DOCUMENT EXTRACT:
◇ ◇ ◇ ◇ ◇ ◇ ◇

And, this deeper dive will surely have to take place in humans: how might we be expected to differentiate a state of oceanic boundlessness from contact with ‘Machine Elves’ in a rat? Two drugs that appear chemically similar, and substitute for one another in drug discrimination studies, may be chalk and cheese in humans.
“With many drug families, the results of animal model studies (steps 2 and 3) can allow prediction of new drug structures (step 1). However, with research in hallucinogenic drugs (where the desired pharmacological activity can only be demonstrated in humans), the confirmation of activity must occur by necessity in humans.”
– Jacob and Shulgin (1984)
Structurally Related, Subjectively and Pharmacologically Disparate?
Another critique of the DEA’s analysis questions the inference that the fact that the tryptamines are structurally related to Schedule I substances means that they will be subjectively and pharmacologically similar.
To this tune, Zorn and Pechenik identify an unsound syllogism. Effectively, DEA argues:
- “5-MeO-MiPT is a synthetic analog of tryptamine”
- It is “is structurally related to other tryptamines, such as DMT”
- Therefore, “the effects and pharmacological action of 5-MeO-MiPT are […] similar to that of other Schedule I hallucinogens, such as DMT or LSD”.
The petition points out that melatonin, an over-the-counter sleep aid used by more than 2% of American adults, and the prescription migraine and cluster headache drug sumatriptan (“Imitrex”), are both analogues of tryptamine.
Reminding the DEA of Its Discretion in Such Matters
Those who sought to challenge the proposed scheduling reminded the DEA of its discretion in such matters. Shane Pennington’s statement recounts a number of examples of the agency exercising such discretion, such as in the case of nutmeg.
Nutmeg has been widely used since the 12th century for its euphoric and hallucinogenic qualities, yet eluded scheduling when the CSA was enacted. That’s probably a common-sense decision, given that nutmeg is mostly used as a culinary enhancer.
Enter a TikTok trend that took off two years ago: the ‘nutmeg challenge.’ The trend saw (primarily young) people consume ground nutmeg in order to experience its hallucinogenic effects. Some would make the case that this represents abuse at a much higher rate than the 5 tryptamines, but nutmeg was never scheduled ⁶.
The curious case of nutmeg aside, citizens might expect the DEA to exercise its discretion in order to align scheduling decisions with advances in research and science.
A Memorandum (obtained from the Richard Nixon Presidential Library and Museum by a witness in preparation for the hearing) addressed to the Attorney General dated March 1969 sought to clarify that the Controlled Substances Act, which at the time was undergoing debate, would allow for scientific advances to inform scheduling decisions:
“The bill proposes initially to identify the drugs in each Schedule. Recognizing however that scientific advances may develop new drugs or new insights into old drugs, the bill authorizes the Attorney General, with the advice of a scientific board, to add drugs to the Schedules, switch drugs from one Schedule to another or to drop a drug from control.”

◇ ◇ ◇ ◇ ◇ ◇ ◇

Records from a collection
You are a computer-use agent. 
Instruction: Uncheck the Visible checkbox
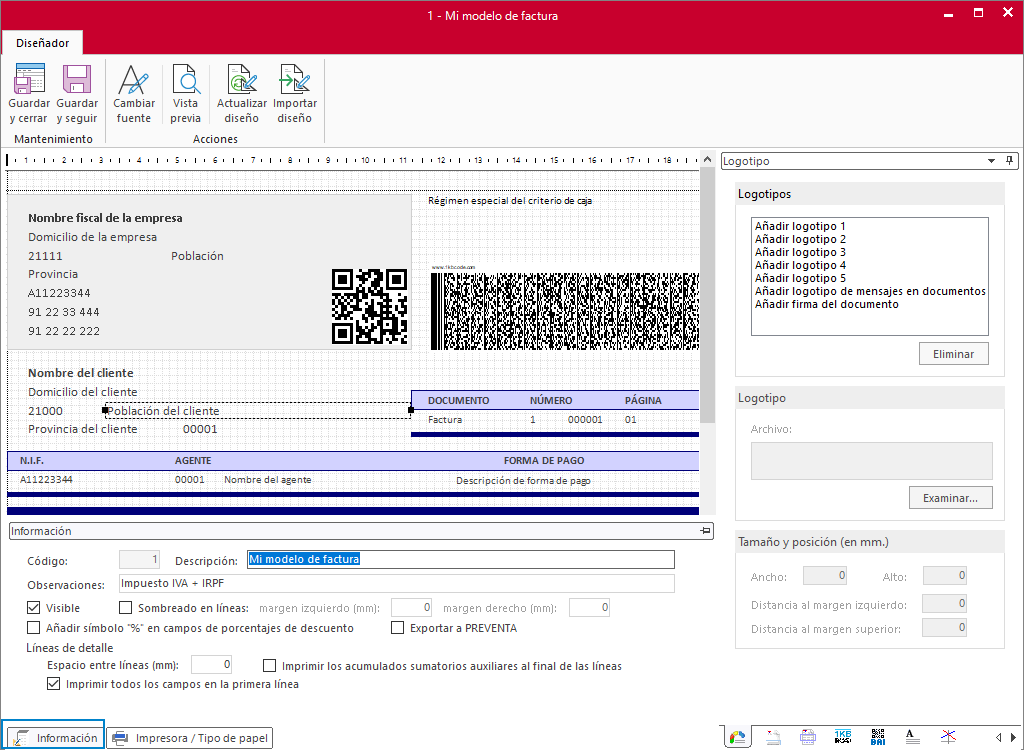point(34,608)
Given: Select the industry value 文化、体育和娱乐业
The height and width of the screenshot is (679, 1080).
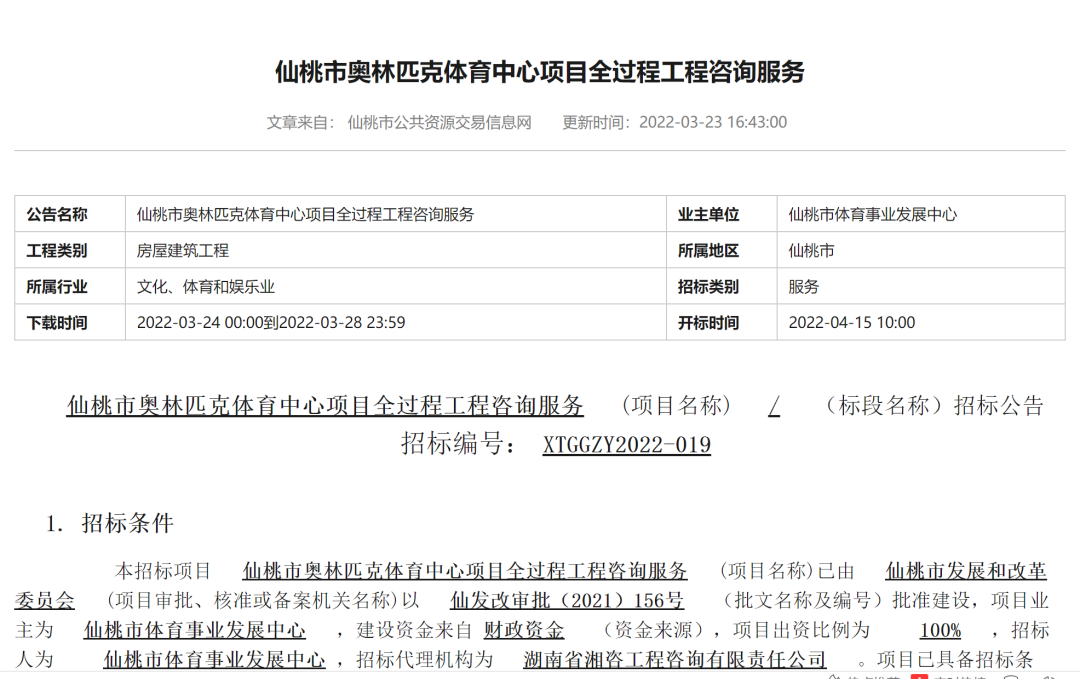Looking at the screenshot, I should pyautogui.click(x=206, y=286).
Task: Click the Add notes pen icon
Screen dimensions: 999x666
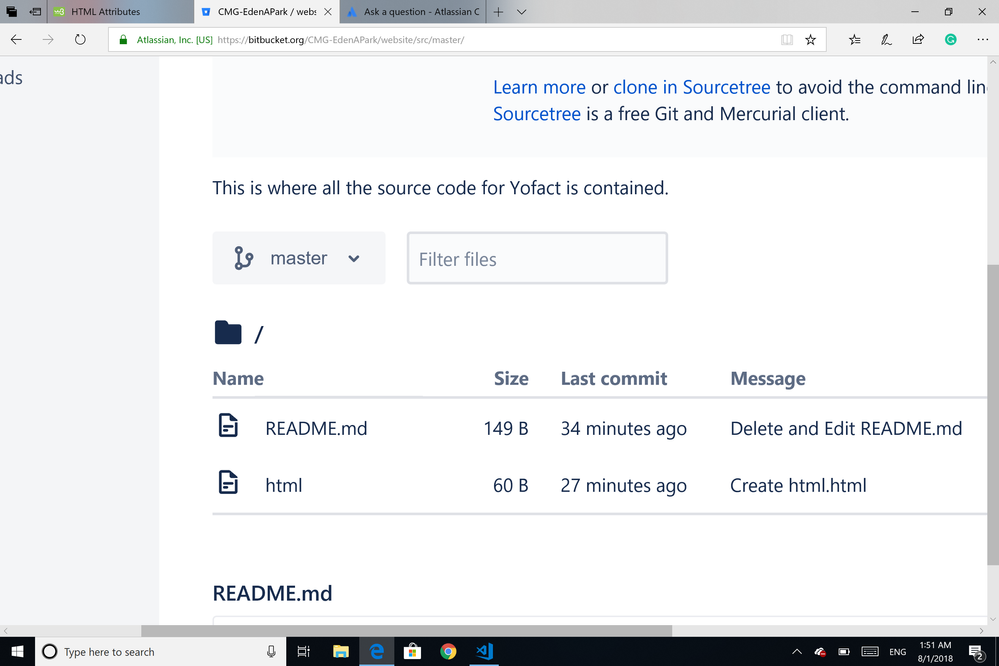Action: (885, 40)
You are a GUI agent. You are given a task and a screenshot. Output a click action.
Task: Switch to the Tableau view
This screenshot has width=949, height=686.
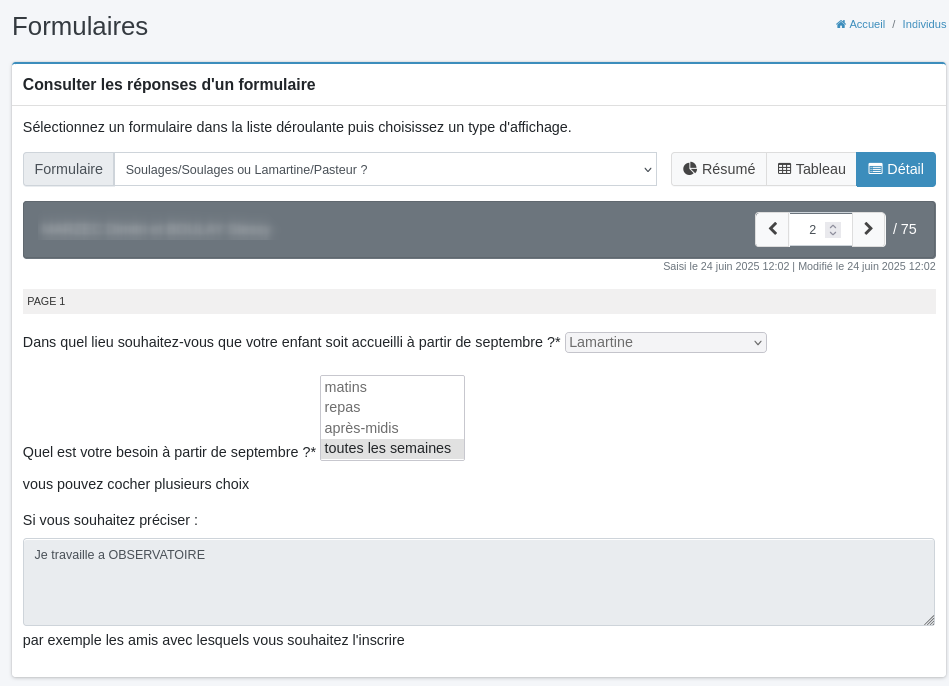pos(812,169)
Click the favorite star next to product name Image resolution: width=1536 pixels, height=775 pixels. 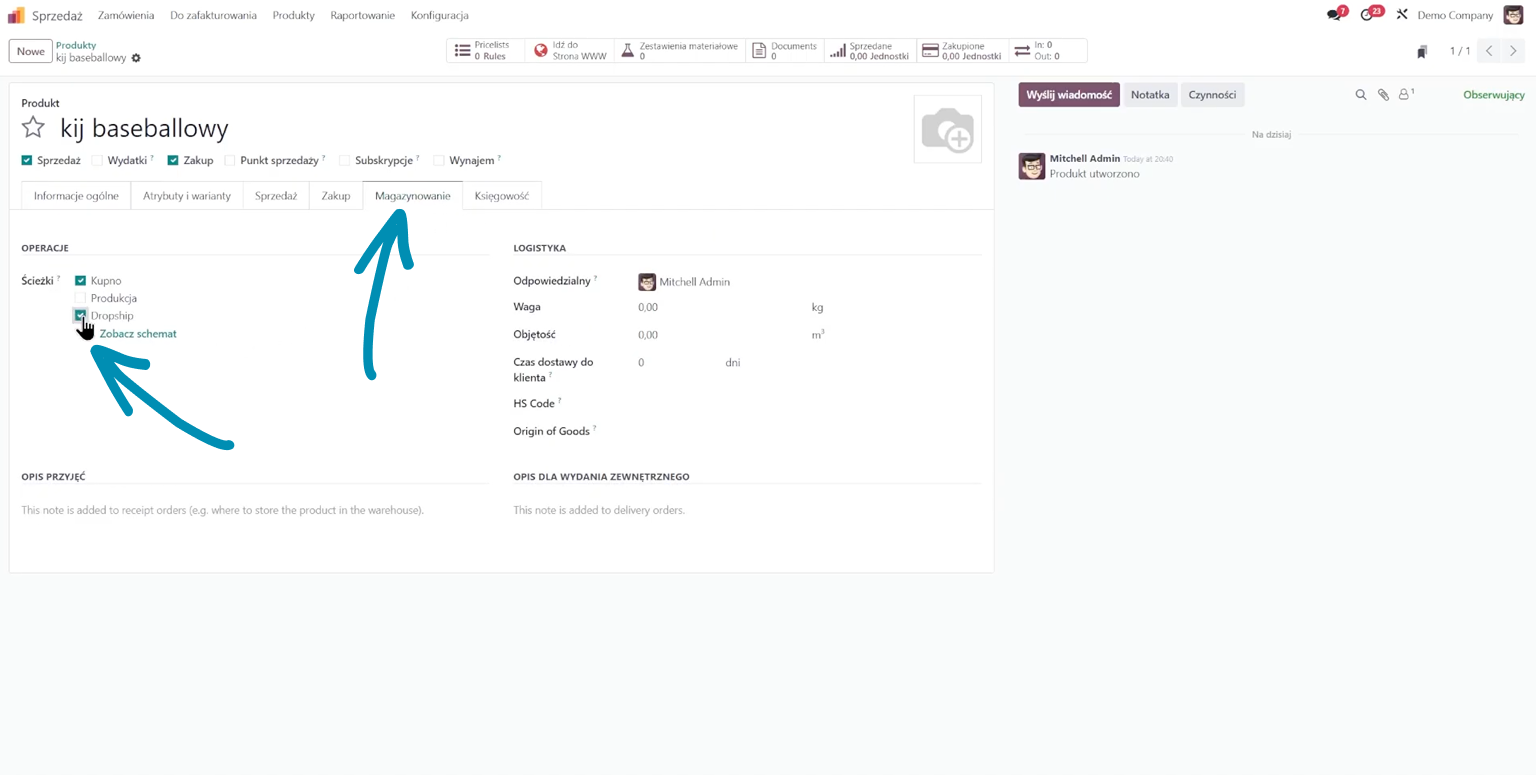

◇ ◇ ◇ ◇ ◇ ◇ ◇

WHAT IS NEEDED:
Can you carry on the article about the DEA's proposed scheduling of the tryptamines, picking up right after its last sentence?

RESPONSE BOX:
It is logical, then, that such discretion would extend to decisions to not schedule a drug at all.
While such decisions are rarely borne out in public, the case of kratom represents a rare precedent. HHS recommended that mitragynine and 7-OH-mitragynine, the active constituents in kratom, be placed in Schedule I in October 2017.
A short while thereafter, in 2018, HHS changed tack entirely and recommended they not be controlled at that time, basing the decision on factors including new data and lack of evidence. Newer research had found that kratom-related deaths were usually the result of polysubstance abuse, or were confounded by pre-existing medical conditions. The DEA ultimately U-turned on its intent to schedule kratom.
After reviewing the analyses, Brett Giroir, who served as 16th Assistant Secretary for Health during the Trump administration said in a declaration that, “the case for revisiting the medical and scientific findings in [the case of the tryptamines] is much more compelling than the case of kratom,” pointing to the fact that much of the research “has developed over the past decade.”
⁶ Note that in the UK, sales of nutmeg to anyone under the age of 18 are prohibited under the country’s Intoxicating Substances (Supply) Act 1985.
An Outdated Evidence Base
The most glaring issue with the DEA’s case for adding these five tryptamines to Schedule I, however, is the fact that its evidence base is a decade old.
This is particularly relevant in the case of psychedelics, where the pace of research has accelerated enormously in the past decade, including a significant amount of studies and trials in humans.
Above: Psychedelic research publications over time. Blue represents literature published prior to the 2012 HHS review on which the DEA based its proposal. Red shows research published since.
Nuance has entered the field, too. Researchers and policymakers alike are moving away from identifying hallucinogens as a homogeneous class of drugs with high abuse potential and no medical uses, as might have been the case just two decades ago.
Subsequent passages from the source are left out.